How are you? I am good. In answer to your last letter, the mozzarella sticks at the Irvine Improv do taste weird. I’m taking your advice and sticking with the nachos.
Hey, ‘know what I was thinking the other day? Everything I know about succeeding as a comedian and ultimately as an artist is worthless now, and I couldn’t be happier about that.
I started doing comedy in the summer of 1988. That was a different time, wasn’t it? Joe Piscopo was president, Mary Lou Retton won the Cold War, and Andy Kindler turned 50
If I hadn’t popped that goddamn ‘P’, the Piscopo joke would’ve annihilated.
When I say everything I know about succeeding a comedian is worthless, I know what I’m talking about because everything I know became worthless twice in my lifetime.
The first time was the evening of May 22, 1992. I’d been doing standup almost four years at that point, and that was Johnny Carson’s last ever Tonight Show.
Up until that night, the way you made it in comedy was very clear, simple, straightforward. You went on Carson, you killed, you got called over to the couch, and the next day you had your sitcom and your mansion, and you’re made. Just ask Drew Carey and Jerry Seinfeld and Ellen DeGeneres. And Bill Clinton. That’s how you did it.

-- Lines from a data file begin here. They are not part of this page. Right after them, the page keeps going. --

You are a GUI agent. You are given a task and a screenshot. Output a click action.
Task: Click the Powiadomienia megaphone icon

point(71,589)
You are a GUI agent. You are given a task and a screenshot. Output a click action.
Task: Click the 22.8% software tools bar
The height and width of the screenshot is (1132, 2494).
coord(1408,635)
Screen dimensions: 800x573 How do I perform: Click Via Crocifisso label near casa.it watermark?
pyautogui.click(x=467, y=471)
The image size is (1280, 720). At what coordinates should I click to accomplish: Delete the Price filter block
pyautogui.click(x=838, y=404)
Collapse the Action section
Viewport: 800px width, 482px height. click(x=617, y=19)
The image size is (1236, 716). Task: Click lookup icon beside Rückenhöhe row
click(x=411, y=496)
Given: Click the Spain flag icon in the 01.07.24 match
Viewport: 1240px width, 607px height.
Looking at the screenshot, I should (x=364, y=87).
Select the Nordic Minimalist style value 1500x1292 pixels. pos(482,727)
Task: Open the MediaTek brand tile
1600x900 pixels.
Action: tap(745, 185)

But now, Johnny was gone and he wasn’t coming back.
All the comedians I remember starting out with in D.C., all the older ones, told me over and over again ‘you gotta work clean, you gotta get your five minutes, and you gotta get on Carson.’ And it all comes down to that.
And in one night, all of them were wrong. And not just wrong, they were unmoored. They were drifting. A lot of these bulletproof comics I’d opened for, whose careers seemed pre-destined, a lot of them never recovered from that night. You’ll never hear their names. They had been sharks in a man-made pond and had been drained. They decided their time had passed.
Keep that in mind for later. They had decided their time had passed.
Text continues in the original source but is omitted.